PROBLEM REQUIREMENTS ▸
In the forum thread about Elements of Magic designer notes, what maximum length does RangerWickett set for the designer notes section?

# Elements of Magic - Designer Notes request



## RangerWickett (Sep 6, 2004)

For the sequel of EOM-Revised, _Lyceian Arcana_, I want to include a section of designers notes, explaining why some of the rules of EOM work the way they do.  Thanks to some of the great people on this forum I've answered a lot of questions and clarified for myself what some of my own thought processes were, but I'd like to ask everyone interested in EOM and Lyceian Arcana to give me suggestions for what issues I ought to address in the LA designer notes section.

I want to keep the section to a maximum of two pages, with a suggestion those interested in more depth come here.  All suggestions are welcome.  Thanks in advance.


----------



## Verequus (Sep 6, 2004)

How about advice, how to balance uncovered things with MP costs and where to put it in which spell lists? That's off top of my head.


----------



## RangerWickett (Sep 6, 2004)

Well, here's some ideas.

Why a two-round casting time?

Why three magic item creation feats?

Why is the MP Limit also influenced by how many spell lists you know of a particular action type?

Why don't EOM spells deal the same damage as core spells?

Explain the flavor of the different elements, and why they're there.


----------



## anondragon (Sep 9, 2004)

Ryan,
        I'd be intertested to hear why some spell lists are skills (divination, dispel magic) and others are base lists.  

I like the flavor of being really good at one but not the other (due to how skill points are allocated). But it seems that should carry over to the other spell lists (evoke fire, heal humanoid). Your caps on MP spent due to spell lists seems to take a pass at this, but it doesn't have nearly the same flavor.   I would imagine that spell skill points would need to be developed since the magic-users would get too many normal skills (a mage with 30 normal skill points at hight levels would be broken)  

If a "spell skill" system is in LA, I would of course withdraw this question, and gain my gratitutude


       Thanks


----------



## Kemrain (Sep 15, 2004)

I'm trying hard to come up with questions for you to answer in LA, but, belive it or not, I got nothing. I'm trying, man. Perhapse, something about Alignment in EoM, perhapse give guidelines for coming up with effects not presented in the rules... Perhapse something about penalties to spells for increased effect without increased cost, or reduced effect for reduced cost (Such as a Resistance bonus to Reflex saves costing less than a Resistance bonus to ALL saves.)

 - Kemrain the Trying Hard, Really.


----------



## Verequus (Nov 16, 2004)

A more general phrased question than "Why don't EOM spells deal the same damage as core spells?": Why are some changes of EoMR compared to the core rules necessary, if we want more flexibility? Why does flexibility cost power?


----------



## Staffan (Nov 17, 2004)

Why no bonus MP for high stats, the way core casters get bonus spells and psions get bonus PP?


----------



## RangerWickett (Nov 17, 2004)

Staffan said:
			
		

> Why no bonus MP for high stats, the way core casters get bonus spells and psions get bonus PP?




That one's easy.  The table was too hard to make, so I decided to add extra MP assuming people would mostly max out their primary stat.  Less math required, and no more cruel penalizing of people who want to play spellcasters without an 18 ability score.


----------



## donm61873 (Nov 17, 2004)

Exactly - the little design decisions you made like that are exactly what should go into designer notes


----------

DATASET CONTENT ▸
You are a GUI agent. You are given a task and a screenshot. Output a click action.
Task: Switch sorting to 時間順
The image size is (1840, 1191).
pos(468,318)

RESULT OF THE TASK ▸
Two pages.